Histoire[modifier | modifier le code]

Les premiers pélycosaures ont été découverts au milieu du XIXe siècle. Le premier provient du Permien inférieur de l'Île-du-Prince-Édouard, près de la Nouvelle-Écosse, une île de l'est du Canada. Les fragments de crâne ont été décrits par le paléontologue américain Joseph Leidy en 1854. Il les attribua à un reptile, qu'il appela Bathygnathus. En 1869, le paléontologue français Paul Gervais mentionne un fragment de mâchoire trouvé dans le Permien inférieur du département français du Jura. Comme les pélycosauriens étaient quasiment inconnus, il lui donna le nom de Geosaurus ? cynodus (Gervais, 1869), puis placée en 1923 dans le nouveau genre Neosaurus par le Baron Franz von Nopsca.
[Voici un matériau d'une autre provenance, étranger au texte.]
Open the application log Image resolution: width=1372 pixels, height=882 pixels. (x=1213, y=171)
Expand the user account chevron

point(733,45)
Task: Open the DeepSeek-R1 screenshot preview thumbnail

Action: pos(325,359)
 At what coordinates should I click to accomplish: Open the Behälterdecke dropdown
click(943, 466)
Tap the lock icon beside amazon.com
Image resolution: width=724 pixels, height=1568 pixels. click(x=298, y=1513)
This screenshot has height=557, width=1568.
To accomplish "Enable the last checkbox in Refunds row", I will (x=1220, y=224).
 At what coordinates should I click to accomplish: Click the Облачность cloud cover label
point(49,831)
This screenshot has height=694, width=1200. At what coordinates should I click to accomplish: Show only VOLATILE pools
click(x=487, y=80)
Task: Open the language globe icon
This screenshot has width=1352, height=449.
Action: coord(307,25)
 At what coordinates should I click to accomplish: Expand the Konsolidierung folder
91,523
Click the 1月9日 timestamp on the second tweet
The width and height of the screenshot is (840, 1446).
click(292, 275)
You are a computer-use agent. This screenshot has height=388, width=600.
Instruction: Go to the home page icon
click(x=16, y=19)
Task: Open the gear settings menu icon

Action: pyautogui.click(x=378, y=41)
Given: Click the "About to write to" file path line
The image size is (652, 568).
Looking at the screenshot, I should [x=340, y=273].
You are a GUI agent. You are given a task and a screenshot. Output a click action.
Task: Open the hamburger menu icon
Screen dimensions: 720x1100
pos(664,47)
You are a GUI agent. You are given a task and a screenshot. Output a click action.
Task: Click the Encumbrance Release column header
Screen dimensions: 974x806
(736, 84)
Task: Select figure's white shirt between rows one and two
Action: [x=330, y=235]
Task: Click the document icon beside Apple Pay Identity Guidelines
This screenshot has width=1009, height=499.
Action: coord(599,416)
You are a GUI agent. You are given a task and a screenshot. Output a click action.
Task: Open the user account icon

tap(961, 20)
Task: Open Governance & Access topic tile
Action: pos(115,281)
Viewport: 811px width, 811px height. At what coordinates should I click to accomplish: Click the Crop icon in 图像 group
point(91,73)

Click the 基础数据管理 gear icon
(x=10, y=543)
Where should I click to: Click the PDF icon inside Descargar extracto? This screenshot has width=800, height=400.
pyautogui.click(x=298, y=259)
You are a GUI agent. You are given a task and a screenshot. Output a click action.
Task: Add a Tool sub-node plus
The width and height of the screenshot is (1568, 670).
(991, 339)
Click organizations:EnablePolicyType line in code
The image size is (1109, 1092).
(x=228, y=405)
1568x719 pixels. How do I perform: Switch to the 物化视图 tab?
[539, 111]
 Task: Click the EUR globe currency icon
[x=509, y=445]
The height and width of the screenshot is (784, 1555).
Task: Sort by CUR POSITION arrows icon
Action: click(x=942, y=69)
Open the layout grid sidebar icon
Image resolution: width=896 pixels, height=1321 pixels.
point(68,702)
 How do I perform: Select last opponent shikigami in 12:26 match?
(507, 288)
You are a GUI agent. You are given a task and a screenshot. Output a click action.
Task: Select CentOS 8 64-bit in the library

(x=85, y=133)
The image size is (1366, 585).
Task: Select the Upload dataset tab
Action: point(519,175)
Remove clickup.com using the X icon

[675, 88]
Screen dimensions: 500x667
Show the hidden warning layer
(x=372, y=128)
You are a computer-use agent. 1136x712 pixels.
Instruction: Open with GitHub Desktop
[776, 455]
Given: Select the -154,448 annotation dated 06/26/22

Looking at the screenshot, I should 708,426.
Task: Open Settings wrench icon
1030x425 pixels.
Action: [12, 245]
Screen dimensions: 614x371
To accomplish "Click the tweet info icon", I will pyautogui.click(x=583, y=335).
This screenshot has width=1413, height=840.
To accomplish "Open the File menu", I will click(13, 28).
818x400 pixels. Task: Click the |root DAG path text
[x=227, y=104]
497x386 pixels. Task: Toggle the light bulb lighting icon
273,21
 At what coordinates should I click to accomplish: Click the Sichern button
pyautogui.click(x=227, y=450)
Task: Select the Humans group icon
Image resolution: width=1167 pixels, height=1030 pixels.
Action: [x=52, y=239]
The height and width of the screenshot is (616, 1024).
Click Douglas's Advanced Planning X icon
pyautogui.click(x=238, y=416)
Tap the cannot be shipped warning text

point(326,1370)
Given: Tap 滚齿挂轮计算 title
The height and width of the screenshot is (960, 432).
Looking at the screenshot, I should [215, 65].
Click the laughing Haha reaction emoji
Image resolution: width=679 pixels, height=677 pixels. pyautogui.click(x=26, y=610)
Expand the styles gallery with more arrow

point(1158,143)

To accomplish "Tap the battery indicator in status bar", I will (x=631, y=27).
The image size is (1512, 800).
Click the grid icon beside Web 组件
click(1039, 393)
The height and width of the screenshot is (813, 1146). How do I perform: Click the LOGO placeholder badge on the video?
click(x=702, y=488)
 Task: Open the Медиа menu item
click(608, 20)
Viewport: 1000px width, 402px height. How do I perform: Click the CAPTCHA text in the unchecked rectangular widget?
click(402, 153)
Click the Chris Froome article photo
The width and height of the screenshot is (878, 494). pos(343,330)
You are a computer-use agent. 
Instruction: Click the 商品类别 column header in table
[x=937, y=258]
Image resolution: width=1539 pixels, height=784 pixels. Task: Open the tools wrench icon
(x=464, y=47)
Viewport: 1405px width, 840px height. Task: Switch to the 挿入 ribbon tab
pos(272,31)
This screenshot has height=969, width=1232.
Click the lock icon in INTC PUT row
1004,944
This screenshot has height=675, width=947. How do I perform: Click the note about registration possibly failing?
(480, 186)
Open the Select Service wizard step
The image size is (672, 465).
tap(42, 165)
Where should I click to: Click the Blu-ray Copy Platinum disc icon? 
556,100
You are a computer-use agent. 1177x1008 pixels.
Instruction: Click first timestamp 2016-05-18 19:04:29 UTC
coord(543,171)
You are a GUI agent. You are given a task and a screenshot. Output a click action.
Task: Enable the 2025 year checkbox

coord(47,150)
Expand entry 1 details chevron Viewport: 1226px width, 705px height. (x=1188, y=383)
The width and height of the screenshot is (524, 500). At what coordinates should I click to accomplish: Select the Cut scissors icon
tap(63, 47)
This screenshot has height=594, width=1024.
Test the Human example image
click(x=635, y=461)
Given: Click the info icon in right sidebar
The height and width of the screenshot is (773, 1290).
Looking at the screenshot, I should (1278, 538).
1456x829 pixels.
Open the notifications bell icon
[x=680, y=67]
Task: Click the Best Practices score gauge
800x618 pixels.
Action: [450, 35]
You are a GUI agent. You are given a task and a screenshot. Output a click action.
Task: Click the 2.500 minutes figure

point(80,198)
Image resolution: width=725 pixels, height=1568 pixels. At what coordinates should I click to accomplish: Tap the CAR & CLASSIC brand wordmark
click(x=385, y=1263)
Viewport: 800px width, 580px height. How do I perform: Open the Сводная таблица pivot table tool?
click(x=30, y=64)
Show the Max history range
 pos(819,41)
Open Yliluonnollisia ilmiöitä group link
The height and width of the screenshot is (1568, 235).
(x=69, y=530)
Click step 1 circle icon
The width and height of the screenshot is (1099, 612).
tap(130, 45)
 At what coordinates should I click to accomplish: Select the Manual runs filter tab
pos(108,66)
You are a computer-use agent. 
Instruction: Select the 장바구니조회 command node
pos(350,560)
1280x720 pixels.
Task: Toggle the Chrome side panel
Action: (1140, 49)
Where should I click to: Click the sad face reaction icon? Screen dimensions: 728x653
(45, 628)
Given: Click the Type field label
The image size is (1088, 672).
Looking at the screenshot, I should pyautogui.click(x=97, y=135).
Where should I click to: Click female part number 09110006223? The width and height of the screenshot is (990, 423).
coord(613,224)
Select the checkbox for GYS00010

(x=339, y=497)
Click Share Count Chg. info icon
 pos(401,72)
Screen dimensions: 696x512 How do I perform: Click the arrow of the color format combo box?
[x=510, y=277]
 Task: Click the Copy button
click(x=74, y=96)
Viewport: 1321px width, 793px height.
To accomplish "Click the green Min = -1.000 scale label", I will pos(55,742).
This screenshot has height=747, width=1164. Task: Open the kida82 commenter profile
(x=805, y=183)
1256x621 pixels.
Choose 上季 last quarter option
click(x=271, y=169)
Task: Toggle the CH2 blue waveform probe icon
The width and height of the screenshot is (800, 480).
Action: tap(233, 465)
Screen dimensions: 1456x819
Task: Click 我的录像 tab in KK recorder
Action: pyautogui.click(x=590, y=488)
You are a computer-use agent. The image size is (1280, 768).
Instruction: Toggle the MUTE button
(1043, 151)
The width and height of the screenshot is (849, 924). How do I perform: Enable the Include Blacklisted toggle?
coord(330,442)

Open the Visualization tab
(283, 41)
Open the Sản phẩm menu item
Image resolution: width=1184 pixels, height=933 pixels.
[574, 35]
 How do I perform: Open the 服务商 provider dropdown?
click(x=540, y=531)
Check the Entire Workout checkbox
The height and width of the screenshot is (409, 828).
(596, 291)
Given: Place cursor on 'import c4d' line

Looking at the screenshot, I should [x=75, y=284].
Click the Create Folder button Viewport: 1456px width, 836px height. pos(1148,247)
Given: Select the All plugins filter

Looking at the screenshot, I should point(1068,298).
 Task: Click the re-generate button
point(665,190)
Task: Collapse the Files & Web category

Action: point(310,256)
À partir de 1875, les découvertes faites aux États-Unis - essentiellement au Texas - ont permis de mieux comprendre les membres de ce groupe, notamment grâce aux travaux des fameux paléontologues américains Edward Cope (Dimetrodon Cope, 1878 et Edaphosaurus Cope, 1882) ou Othniel Marsh (Ophiacodon Marsh, 1878). Au début du XXe siècle, Ferdinand Broili décrivit Varanosaurus (Broili, 1904), puis Samuel Williston nomma Casea (Williston, 1910) et Varanops (Williston, 1911). Alfred Romer et Llewellyn Price passèrent en revue l'intégralité des pélycosauriens connus en 1940 dans un ouvrage qui fait toujours autorité, servant de base à la mise au point réalisée par Robert Reisz en 1986.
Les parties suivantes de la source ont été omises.